Sissi et Louis II de Bavière ont, chacun à leur manière, pressenti les changements à venir alors qu’ils ont été propulsés très jeunes au sommet du pouvoir (Sissi a épousé François-Joseph à 15ans et Louis est devenu roi de Bavière à 18ans, donc, ce sont deux enfants qui se retrouvent à la tête d’un royaume ou d’un empire.). A travers l’ouvrage, on découvre un peu plus les dessous de l’Histoire, notamment les complots de l’entourage de Louis qui souhaitait s’allier à la Prusse et à son maître Bismark, semant, sans le savoir, les germes qui allaient donner naissance à la montée du nazisme, un demi-siècle plus tard.

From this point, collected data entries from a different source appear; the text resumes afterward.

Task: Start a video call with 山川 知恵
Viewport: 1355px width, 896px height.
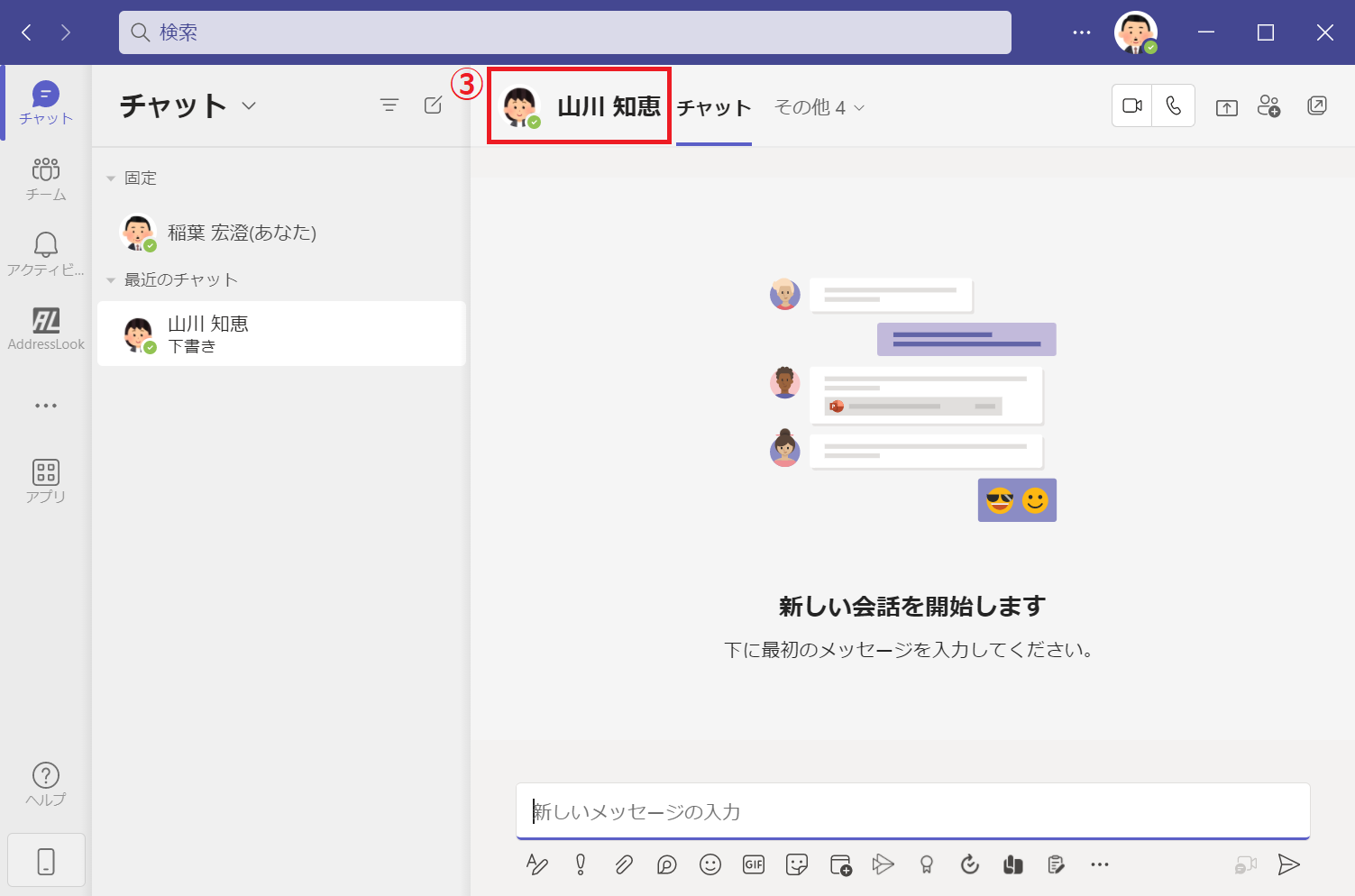Action: pyautogui.click(x=1131, y=105)
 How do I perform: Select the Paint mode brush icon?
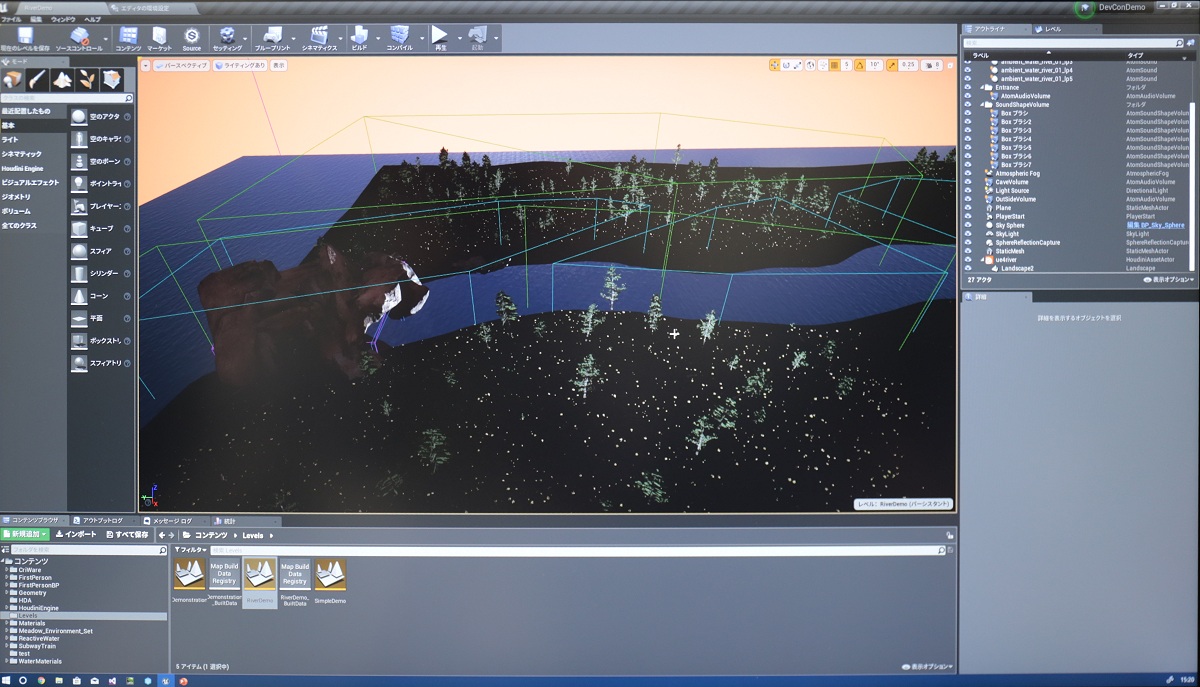pos(37,79)
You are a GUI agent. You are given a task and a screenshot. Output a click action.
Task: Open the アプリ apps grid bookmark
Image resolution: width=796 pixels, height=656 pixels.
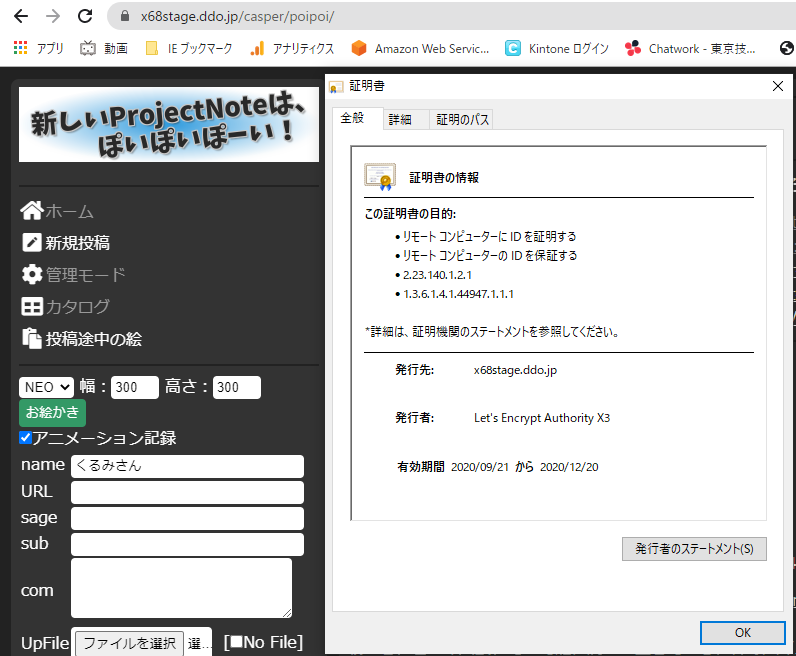[x=39, y=48]
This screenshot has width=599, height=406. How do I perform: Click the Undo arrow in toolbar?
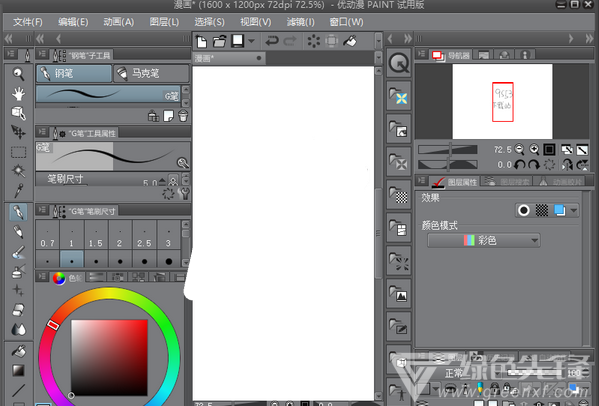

Evidemment, on ne parler de Louis II de Bavière sans parler de son autre grand amour, celui qu’il éprouva pour le compositeur Richard Wagner, tout comme on ne peut pas décrire ses constructions absolument incroyable, comme le féérique château de Neuschwanstein, Le Château de Herrenchiemsee, réplique grandiose du château de Versailles ou le Château de Linderhof. Concernant Sissi, il est impossible de ne pas parler de son oeuvre qui fut la création de la double monarchie et de son amour pour la Hongrie, alors méprisée du côté autrichien, mais aussi de ses combats personnels pour le très grand poète juif, Heinrich Heine et la reconnaissance des nationalités et de toutes les minorités et des aspirations de ces dernières. Souvent qualifiée « d’impératrice anarchiste », Sissi était surtout en avance sur son temps, une femme moderne par ses aspirations, ses extravagances (par exemple, elle était une adepte d’une vie saine et hygènique par sa pratique du sport) et ses combats.

En conclusion, cet ouvrage est bien écrit et permet vraiment de comprendre pourquoi Louis II de Bavière et Sissi sont absolument indissociables et ne sont pas des images surannées mais bien des personnages de notre temps et auxquels on peut vraiment s’identifier.